Глазурь (СИ) - Карран Ким (бесплатные полные книги txt) 📗
Мне тоже не хотелось слушать. Я уставилась в черноту своей чашки. Он тем не менее продолжал.
— Знала ли ты, что мозг подростка очень пластичен? Нет, конечно. И я не знал до того момента как получил результаты наших ранних экспериментов. У некоторых подопытных были шокирующие побочные эффекты. Вот почему необходимо ждать, пока носитель не станет старше. И поэтому подождать стоило и тебе. Неужели пять каких-то лет что-нибудь бы изменили, Петри? Или, может, звать тебя Петра?

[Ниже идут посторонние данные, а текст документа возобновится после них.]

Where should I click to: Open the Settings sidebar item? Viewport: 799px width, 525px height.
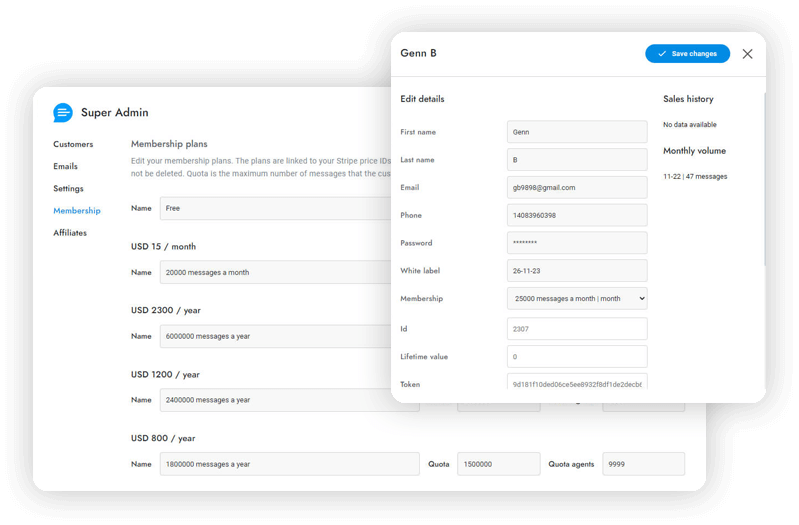point(68,189)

Все начало вставать на свои места. Мой визит к Логану. Вирус. Крики. Я зажмурилась, пытаясь остановить воспоминания, но с закрытыми глазами они стали только ярче.
Я отпила немного кофе, только чтобы промочить пересохшее горло. Он был крепким, сладким, и обжигающим.
— Так ты все знаешь?
— Знаю, что ты взломала свой чип, если ты об этом. И что водила дружбу с людьми, наславшими вирусную атаку.
— Это не я. Я об этом ничего не знала!
Мне хочется обвинить его в убийстве ребят. Мне хочется спросить, с чего он решил, что выше закона. Мне хочется кричать на весь мир, кто он на самом деле такой, но у меня нет сил.
— Конечно же, нет, — сказал он, гладя мою коленку через покрывало. Я притянула ногу к груди, чтобы быть от него подальше. — Уверен, они просто манипулировали тобой. Притворились друзьями. Заставили тебя им поверить. Иначе — зачем же тебе делать то, что ты сделала? Ты же никогда бы не навредила своей маме, правда? — В его голосе прозвучал неявный намек. Неявный намек на угрозу.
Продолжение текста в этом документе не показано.